*** Opening of Text ***

Anyone that plays a club or AAU sport is familiar with the world of travel tournaments. Whether it be a two or three-day tournament, there’s one thing they all have in common, no matter the sport: long days with short breaks and minimal food choices.
Picture this: you are an athlete; after having traveled hours by car, bus, or even plane, you just finished playing two games and finally have a break. You are famished; your stomach is rumbling, and you are exhausted and feel lucky you didn’t pass out during that last match. You need to eat something, and you only have about 20 minutes to do so before you’re due to play again. What can you do to fill up your stomach without weighing you down?
The following are some options to ensure you are well-prepared for these types of tournaments to stay hydrated and fed to appropriately fuel your body for peak performance:
1. Never leave home without snacks!
Every athlete’s bag should have snack foods that will keep you energized in a pinch. Some examples of food items that not only fuel the body but also travel well are:
- Granola Bars
- Apples or Oranges
- Fruit Muffins
- Baked Goods like Oatmeal Cookies or Banana Bread
- Trail Mix
2. Do your research!
Anytime I’ve competed on the road as an athlete or a coach, I always like to arrive a few minutes early to check out the food options at the concessions. Every convention or sports center is different and will offer different options. Here are some tips for concession food:
Don’t be tempted by the fried food selections!
Chicken fingers, fries, burgers, and hot dogs are all staples at every concession stand and will undoubtedly weigh you down, making you sluggish and slow; not to mention at risk for getting sick on the court!
Look beyond the grease!
9 times out of 10, there is a refrigerated section with salads and freshly made sandwiches and wraps. They are not proudly displayed, like the greasy options, but they are there. Be sure to snag them up before they sell out.

*** Close of Text ***
*** Opening of Dataset content ***

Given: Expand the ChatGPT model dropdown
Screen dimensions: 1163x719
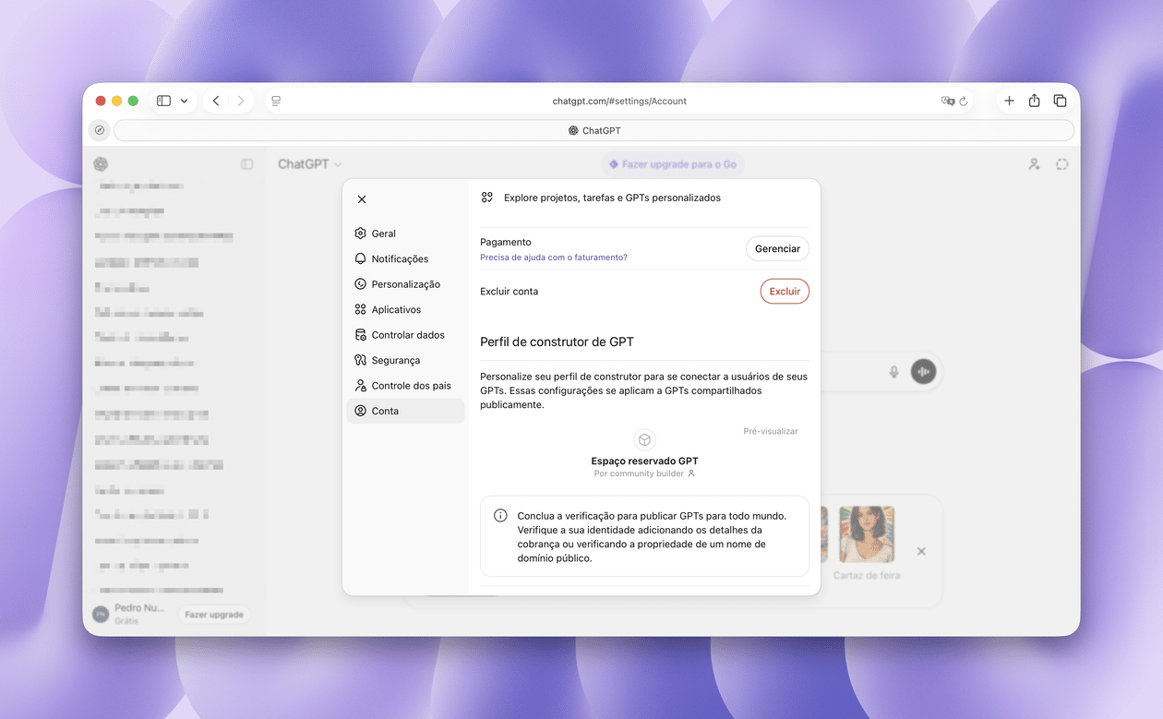Looking at the screenshot, I should (310, 164).
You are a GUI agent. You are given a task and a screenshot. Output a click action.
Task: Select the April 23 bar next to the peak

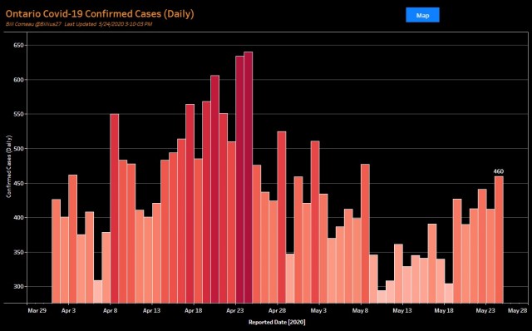[x=240, y=180]
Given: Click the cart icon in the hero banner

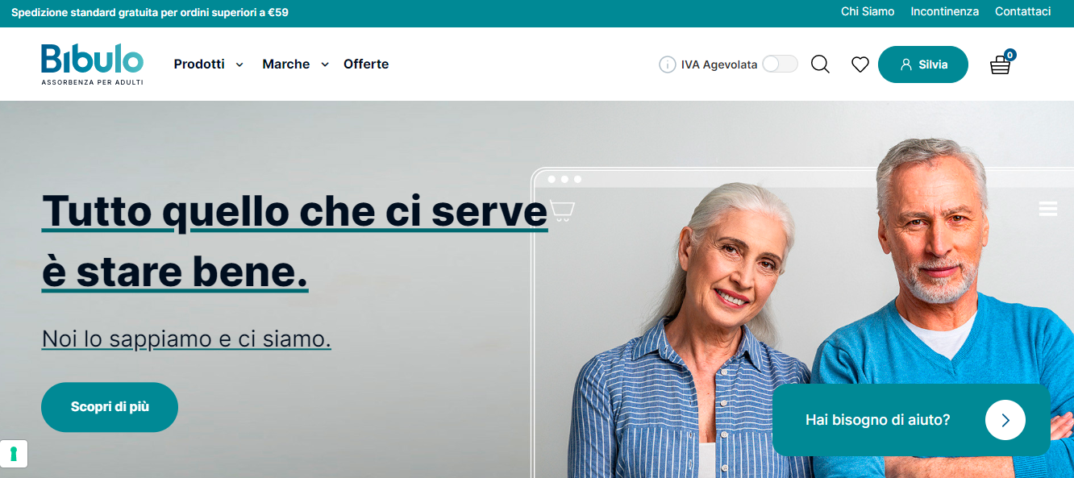Looking at the screenshot, I should click(562, 210).
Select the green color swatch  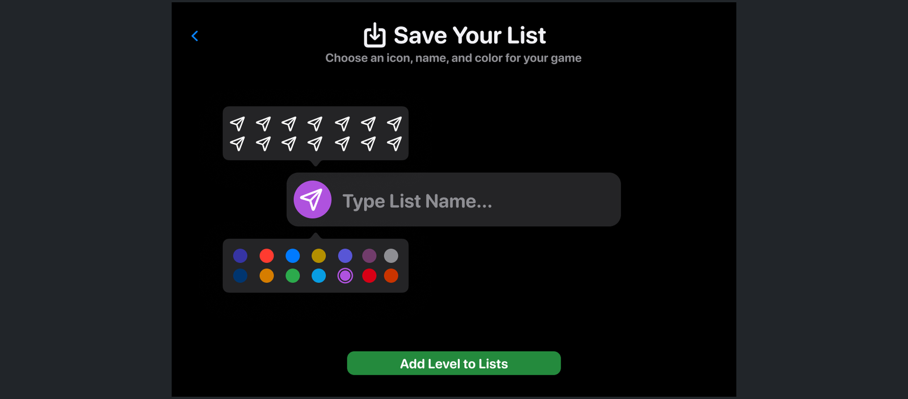point(293,276)
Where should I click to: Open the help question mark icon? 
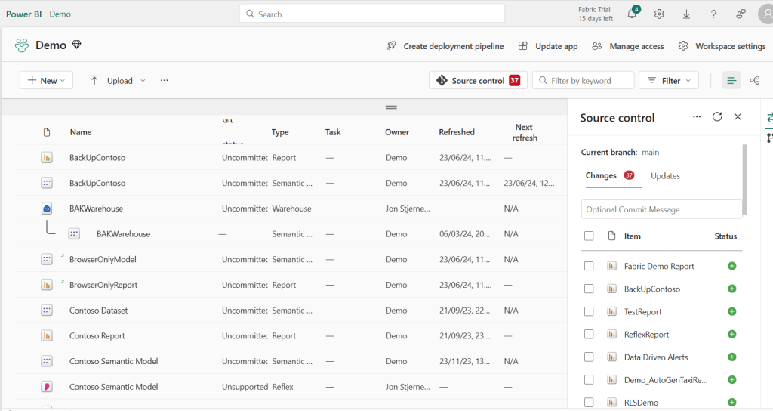713,14
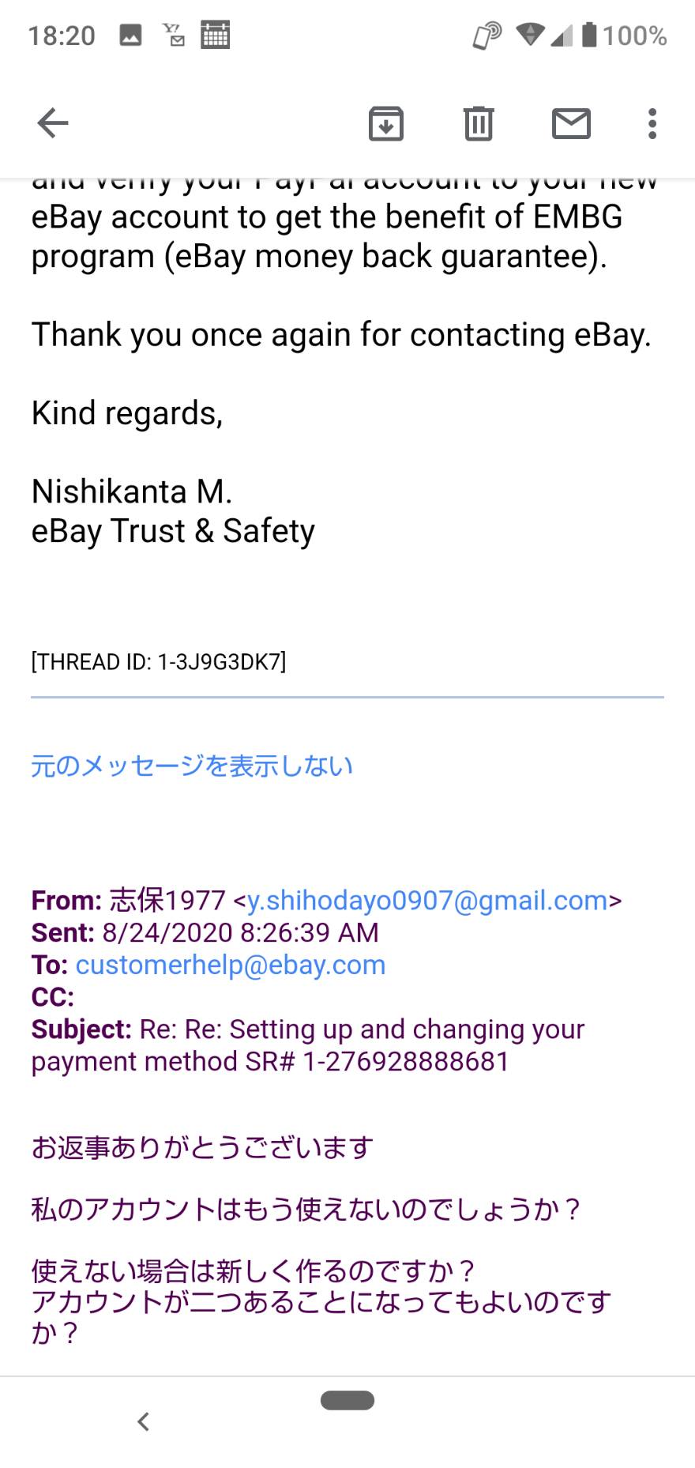695x1468 pixels.
Task: Mark as unread using the envelope icon
Action: pos(571,124)
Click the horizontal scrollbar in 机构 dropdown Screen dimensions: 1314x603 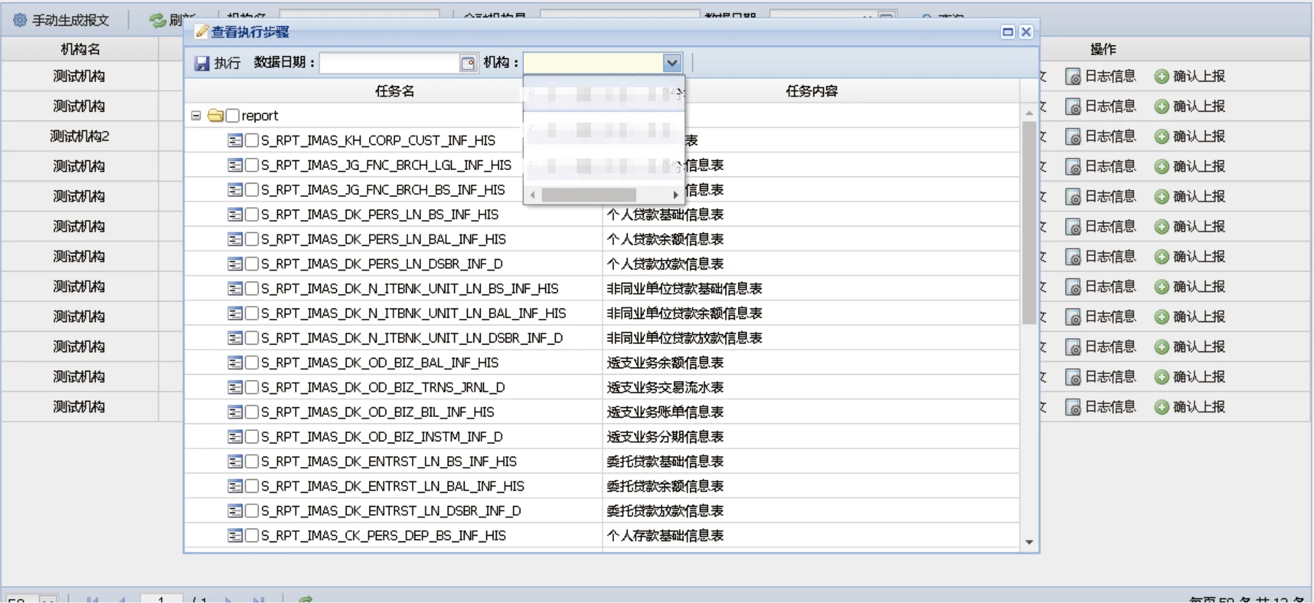point(588,195)
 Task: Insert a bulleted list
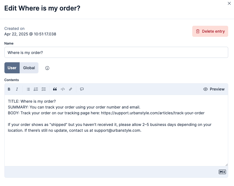(28, 89)
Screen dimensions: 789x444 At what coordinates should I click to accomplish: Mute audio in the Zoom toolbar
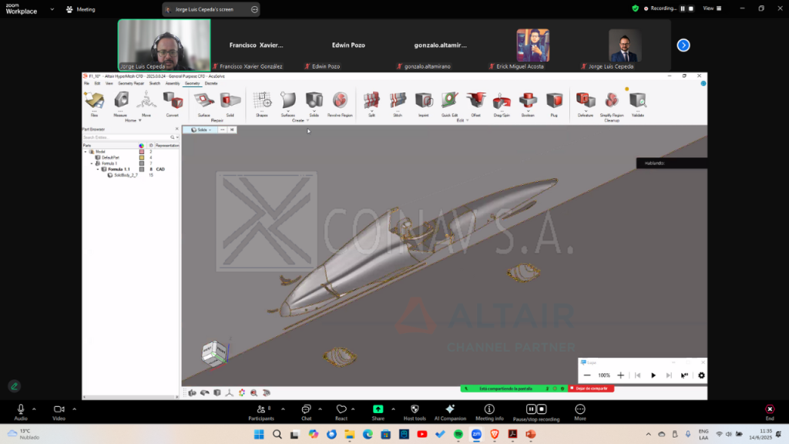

*** Close of Dataset content ***

**Task prompt**
Summarize the text on eating at travel tournaments in two sentences. The items were taken from a different source than the text.

**Expected output**
Travel tournaments in club and AAU sports mean long days with short breaks and few food choices, so athletes need something that fills them up without weighing them down. The text advises always packing snacks that travel well, such as granola bars, fruit, and trail mix, and checking the concessions early, skipping the fried staples in favor of the salads, sandwiches, and wraps usually kept in a refrigerated section.